── MATERIALE FORNITO
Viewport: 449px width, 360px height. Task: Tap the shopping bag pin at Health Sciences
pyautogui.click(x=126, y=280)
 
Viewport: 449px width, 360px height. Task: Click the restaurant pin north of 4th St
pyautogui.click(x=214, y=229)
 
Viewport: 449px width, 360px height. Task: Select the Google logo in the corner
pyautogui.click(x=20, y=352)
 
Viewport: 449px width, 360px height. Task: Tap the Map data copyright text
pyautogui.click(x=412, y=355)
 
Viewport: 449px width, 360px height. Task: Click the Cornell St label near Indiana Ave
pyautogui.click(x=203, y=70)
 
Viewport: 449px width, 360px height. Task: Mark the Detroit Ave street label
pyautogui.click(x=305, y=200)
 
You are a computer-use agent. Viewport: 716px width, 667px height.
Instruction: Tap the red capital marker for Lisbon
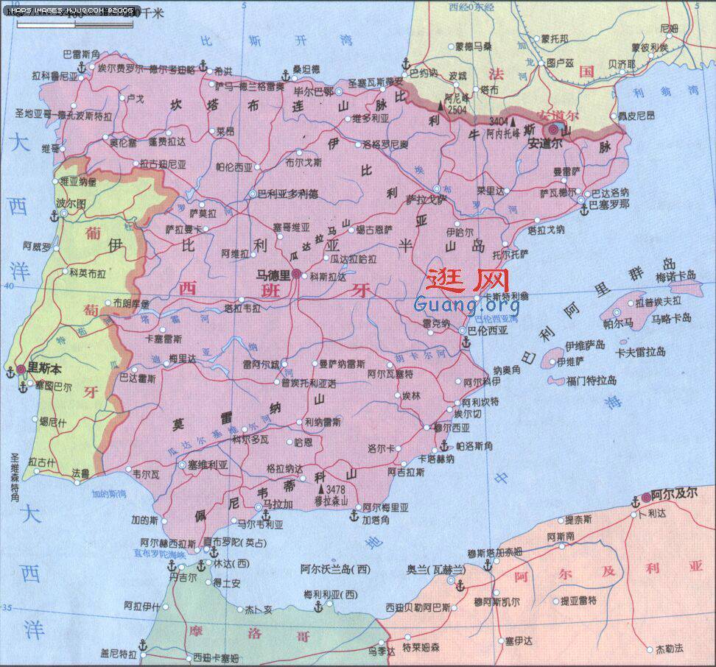click(22, 369)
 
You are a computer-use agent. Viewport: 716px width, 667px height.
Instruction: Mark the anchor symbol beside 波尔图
────
▶ **DA FARE**
Ricopia esattamente, riga per riga, tutto il materiale riportato sopra, lasciando fuori le immagini.

▶ **LA RISPOSTA**
Viewport: 449px width, 360px height. Task: Tap the shopping bag pin at Health Sciences
pyautogui.click(x=126, y=280)
 
Viewport: 449px width, 360px height. Task: Click the restaurant pin north of 4th St
pyautogui.click(x=214, y=229)
 
Viewport: 449px width, 360px height. Task: Select the Google logo in the corner
pyautogui.click(x=20, y=352)
 
Viewport: 449px width, 360px height. Task: Tap the Map data copyright text
pyautogui.click(x=412, y=355)
 
Viewport: 449px width, 360px height. Task: Click the Cornell St label near Indiana Ave
pyautogui.click(x=203, y=70)
 
Viewport: 449px width, 360px height. Task: Mark the Detroit Ave street label
pyautogui.click(x=305, y=200)
 
You are a computer-use agent. Viewport: 716px width, 667px height.
Instruction: Tap the red capital marker for Lisbon
click(22, 369)
 
You are a computer-use agent. Viewport: 716px width, 667px height.
Instruction: Mark the anchor symbol beside 波尔图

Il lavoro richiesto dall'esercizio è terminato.